Sincretismi stilistici di Gabriella Crespi

Designer e artista poco incasellabile secondo gli usuali schemi storiografici, Gabriella Crespi rappresenta un caso a sé nell’ambito del progetto italiano del XX secolo, sia per la personale cifra dei suoi lavori – costituiti da un ristretto catalogo di mobili, lampade e oggetti - sia per la sua ricollocazione recente nel giro del collezionismo e degli studi di settore. Scomparsa nel 2017 nella sua città natale, Milano, dove era nata nel 1922, Gabriella Crespi sintetizza nel suo percorso umano e professionale un’attitudine eclettica e sperimentatrice apprezzabile ora, nella sua interezza, più che nel passato.

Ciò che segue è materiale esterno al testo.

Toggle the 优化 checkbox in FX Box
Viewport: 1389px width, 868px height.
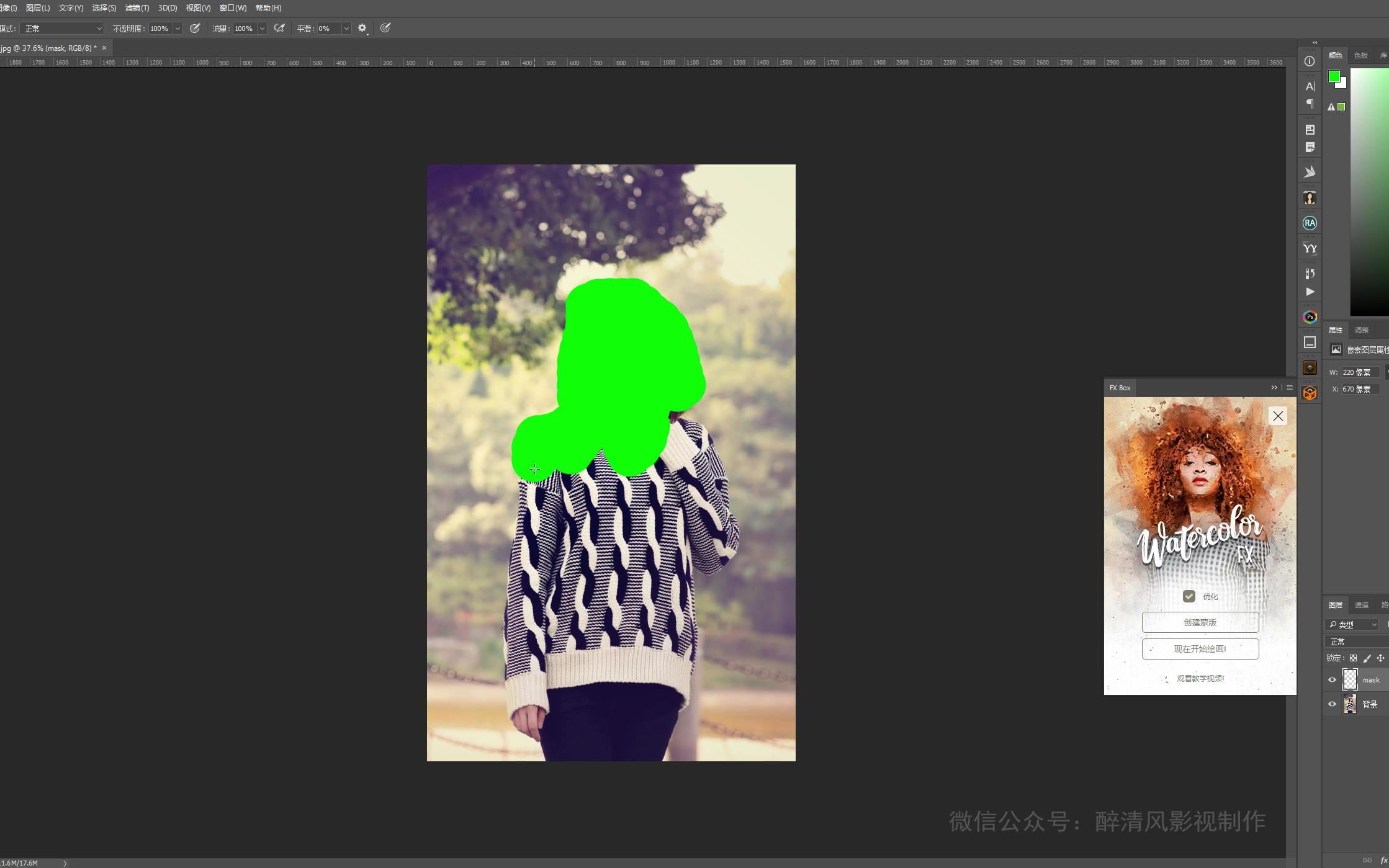[1189, 596]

È il riuscito equilibrio, la continua tensione tra le istanze seriali del design industriale e la cura quasi maniacale per i materiali e i dettagli, omaggio alla storia secolare delle arti applicate, a rilucere oggi al cospetto dei parametri del gusto contemporaneo. La sua, in estrema sintesi, è la testimonianza di una via diversa al design, nei fatti sostanzialmente anarchica, felice del suo individualismo e poco incline a regole e costrizioni: via percorsa peraltro da alte figure del segno italiano del ‘900 – quali Mollino, Fornasetti o Munari – sulle quali agì, in modi diversi, l’influenza del Surrealismo. Nella sua intensa vita, segnata dalla stretta familiarità con il jet set internazionale e poi da un vigoroso afflato mistico che la condusse nel 1987 a un’estesa pausa meditativa alle pendici dell’Himalaya, gli aspetti strettamente creativi si dilungano per un trentennio circa a partire dagli anni ’50. Il punto centrale della sua carriera artistica si deve forse collocare nella rassegna organizzata nel settembre 1982 al museo della Scienza e della Tecnica di Milano, durante

il Salone del Mobile, nella quale Gabriella Crespi presentò i “Plurimi”, serie di iconici lavori elaborati nell’arco di un decennio. Nell’occasione, il critico e letterato Vanni Scheiwiller, accostando la progettista ai nomi di Emilio Vedova, Carlo Scarpa e Bruno Munari, descrisse i pezzi esposti in questi termini: “hanno una notevole forze di seduzione anche se al primo approccio possono sconcertare il visitatore sprovveduto (o prevenuto) perché apparentemente contradditori. Sono invece, a loro modo, perfettamente post-moderni per la critica elegantissima che essi fanno, nella loro massiccia solidità, alla fragilità del moderno: alla fragilità del mobile moderno. Post-moderni perché mobili che cedono al fascino della solidità, del peso specifico, al richiamo dell’archeologia e qualche volta, dell’esotismo, frutto questo dei suoi tanti viaggi in ogni parte del mondo”. Sono tratti espressivi che a distanza di molti anni appaiono ancora condivisibili, i tratti ovvero di una personalità capace di trovare una propria misura al di là delle succedersi delle mode e delle tendenze – quando Scheiwiller scriveva, per dire, si era in piena rivoluzione Memphis – e in grado di navigare imperterrita lungo traiettorie inaspettate, perché scelte da sé, tra increspature déco, nitori funzionalisti, rintocchi etnici (l’uso del bambù), filologici rimandi al gusto per il fantastico delle antiche Wunderkammer. È ciò che rende cosi attuale e ricercato il lavoro di Gabriella Crespi oggi.